Implications and Future Directions

ReaSyn's explicit reasoning over synthetic pathways, enabled by CoR notation and RL finetuning, sets a new standard for synthesizable molecular design. The framework's modularity allows integration with various generative and optimization algorithms, facilitating practical deployment in drug discovery pipelines. The approach demonstrates that stepwise reasoning and intermediate supervision are crucial for navigating combinatorially large chemical spaces.
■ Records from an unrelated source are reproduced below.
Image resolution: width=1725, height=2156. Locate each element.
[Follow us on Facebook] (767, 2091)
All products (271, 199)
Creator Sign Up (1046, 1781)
Potential future developments include the incorporation of additional reaction metadata (e.g., reagents, yields), toxicity filtering, and further scaling of reward models for property optimization. The analogy to LLM reasoning suggests that advances in process reward modeling and search algorithms can be directly transferred to molecular design, opening avenues for more sophisticated reasoning and exploration strategies.

Conclusion

ReaSyn introduces a principled framework for synthesizable molecular projection, leveraging chain-of-reaction reasoning to achieve high coverage, diversity, and optimization performance in the synthesizable chemical space. The explicit encoding of reaction steps and intermediates, combined with RL finetuning and goal-directed search, enables ReaSyn to outperform prior methods in reconstruction, optimization, and hit expansion tasks. The framework's design and empirical results underscore the importance of stepwise reasoning and dense supervision in generative molecular modeling, with significant implications for the future of AI-driven drug discovery.